(Stored data entries)
★ ★ ★ ★ ★
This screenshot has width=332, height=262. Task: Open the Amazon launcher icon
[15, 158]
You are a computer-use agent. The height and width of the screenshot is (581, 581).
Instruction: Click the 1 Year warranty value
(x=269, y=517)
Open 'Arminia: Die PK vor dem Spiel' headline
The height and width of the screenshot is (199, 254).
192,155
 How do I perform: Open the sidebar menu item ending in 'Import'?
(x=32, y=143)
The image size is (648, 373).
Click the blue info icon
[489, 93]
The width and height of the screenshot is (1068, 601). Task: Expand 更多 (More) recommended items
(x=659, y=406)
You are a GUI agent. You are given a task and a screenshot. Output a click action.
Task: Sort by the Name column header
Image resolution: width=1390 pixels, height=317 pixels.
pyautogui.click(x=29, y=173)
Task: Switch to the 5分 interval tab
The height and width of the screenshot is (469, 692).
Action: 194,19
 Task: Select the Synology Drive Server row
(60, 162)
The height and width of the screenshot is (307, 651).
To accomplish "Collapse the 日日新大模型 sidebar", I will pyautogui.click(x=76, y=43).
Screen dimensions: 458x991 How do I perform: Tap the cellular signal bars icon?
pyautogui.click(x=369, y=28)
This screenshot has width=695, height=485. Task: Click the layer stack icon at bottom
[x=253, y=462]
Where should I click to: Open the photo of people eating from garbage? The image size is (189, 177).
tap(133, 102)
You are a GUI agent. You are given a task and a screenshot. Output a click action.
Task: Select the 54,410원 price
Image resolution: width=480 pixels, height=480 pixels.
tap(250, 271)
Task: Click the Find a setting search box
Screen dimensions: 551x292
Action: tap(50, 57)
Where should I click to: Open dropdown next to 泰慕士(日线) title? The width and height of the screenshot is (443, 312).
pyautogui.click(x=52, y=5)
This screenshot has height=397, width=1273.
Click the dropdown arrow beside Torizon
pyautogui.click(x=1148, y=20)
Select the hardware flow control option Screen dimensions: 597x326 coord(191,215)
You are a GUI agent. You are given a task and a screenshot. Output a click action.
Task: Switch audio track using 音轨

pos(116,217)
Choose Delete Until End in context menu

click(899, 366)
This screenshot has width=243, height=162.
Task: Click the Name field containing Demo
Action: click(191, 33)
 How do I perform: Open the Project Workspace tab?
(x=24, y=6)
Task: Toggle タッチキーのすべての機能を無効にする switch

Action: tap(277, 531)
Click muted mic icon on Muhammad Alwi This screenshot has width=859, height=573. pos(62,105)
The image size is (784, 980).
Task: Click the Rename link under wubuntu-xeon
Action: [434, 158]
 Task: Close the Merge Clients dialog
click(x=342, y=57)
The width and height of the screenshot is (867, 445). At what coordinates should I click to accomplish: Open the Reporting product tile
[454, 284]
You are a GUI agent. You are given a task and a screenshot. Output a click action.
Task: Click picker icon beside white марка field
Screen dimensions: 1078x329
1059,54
★ ★ ★ ★ ★
**Exercise:** Retype each entry without altering a single word.

**Result of this task:**
This screenshot has width=332, height=262. Task: Open the Amazon launcher icon
[15, 158]
You are a computer-use agent. The height and width of the screenshot is (581, 581).
Instruction: Click the 1 Year warranty value
(x=269, y=517)
Open 'Arminia: Die PK vor dem Spiel' headline
The height and width of the screenshot is (199, 254).
192,155
 How do I perform: Open the sidebar menu item ending in 'Import'?
(x=32, y=143)
The image size is (648, 373).
Click the blue info icon
[489, 93]
The width and height of the screenshot is (1068, 601). Task: Expand 更多 (More) recommended items
(x=659, y=406)
You are a GUI agent. You are given a task and a screenshot. Output a click action.
Task: Sort by the Name column header
Image resolution: width=1390 pixels, height=317 pixels.
pyautogui.click(x=29, y=173)
Task: Switch to the 5分 interval tab
The height and width of the screenshot is (469, 692).
Action: 194,19
 Task: Select the Synology Drive Server row
(60, 162)
The height and width of the screenshot is (307, 651).
To accomplish "Collapse the 日日新大模型 sidebar", I will pyautogui.click(x=76, y=43).
Screen dimensions: 458x991 How do I perform: Tap the cellular signal bars icon?
pyautogui.click(x=369, y=28)
This screenshot has width=695, height=485. Task: Click the layer stack icon at bottom
[x=253, y=462]
Where should I click to: Open the photo of people eating from garbage? The image size is (189, 177).
tap(133, 102)
You are a GUI agent. You are given a task and a screenshot. Output a click action.
Task: Select the 54,410원 price
Image resolution: width=480 pixels, height=480 pixels.
tap(250, 271)
Task: Click the Find a setting search box
Screen dimensions: 551x292
Action: tap(50, 57)
Where should I click to: Open dropdown next to 泰慕士(日线) title? The width and height of the screenshot is (443, 312).
pyautogui.click(x=52, y=5)
This screenshot has height=397, width=1273.
Click the dropdown arrow beside Torizon
pyautogui.click(x=1148, y=20)
Select the hardware flow control option Screen dimensions: 597x326 coord(191,215)
You are a GUI agent. You are given a task and a screenshot. Output a click action.
Task: Switch audio track using 音轨

pos(116,217)
Choose Delete Until End in context menu

click(899, 366)
This screenshot has width=243, height=162.
Task: Click the Name field containing Demo
Action: click(191, 33)
 How do I perform: Open the Project Workspace tab?
(x=24, y=6)
Task: Toggle タッチキーのすべての機能を無効にする switch

Action: tap(277, 531)
Click muted mic icon on Muhammad Alwi This screenshot has width=859, height=573. pos(62,105)
The image size is (784, 980).
Task: Click the Rename link under wubuntu-xeon
Action: [434, 158]
 Task: Close the Merge Clients dialog
click(x=342, y=57)
The width and height of the screenshot is (867, 445). At what coordinates should I click to accomplish: Open the Reporting product tile
[454, 284]
You are a GUI agent. You are given a task and a screenshot. Output a click action.
Task: Click picker icon beside white марка field
Screen dimensions: 1078x329
1059,54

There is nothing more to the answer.